┌──
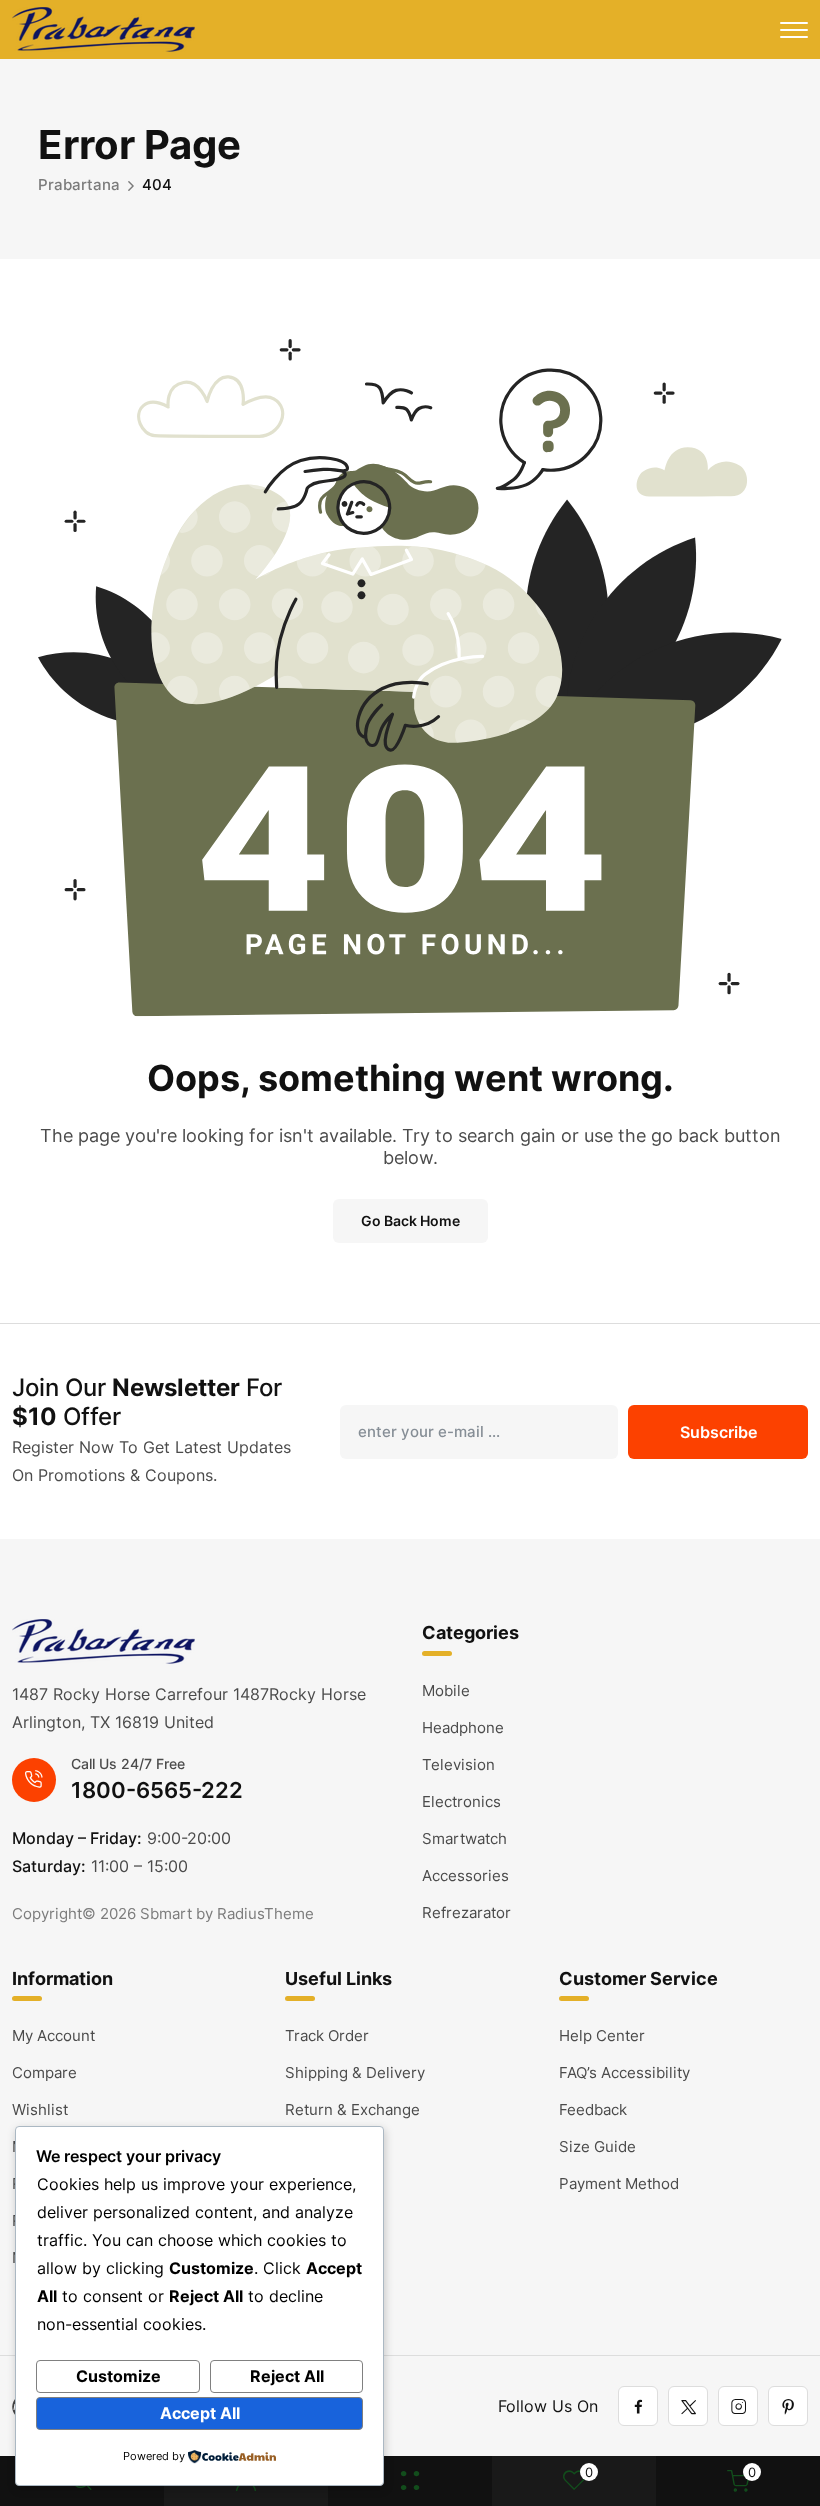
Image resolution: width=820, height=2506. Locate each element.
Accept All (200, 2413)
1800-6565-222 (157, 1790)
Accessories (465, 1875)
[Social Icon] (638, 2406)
└──
WHAT IS EXPECTED:
Return the records above exactly as written, but without any of the pictures.

RESPONSE TO THIS TASK:
Image resolution: width=820, height=2506. Locate each element.
Accept All (200, 2413)
1800-6565-222 (157, 1790)
Accessories (465, 1875)
[Social Icon] (638, 2406)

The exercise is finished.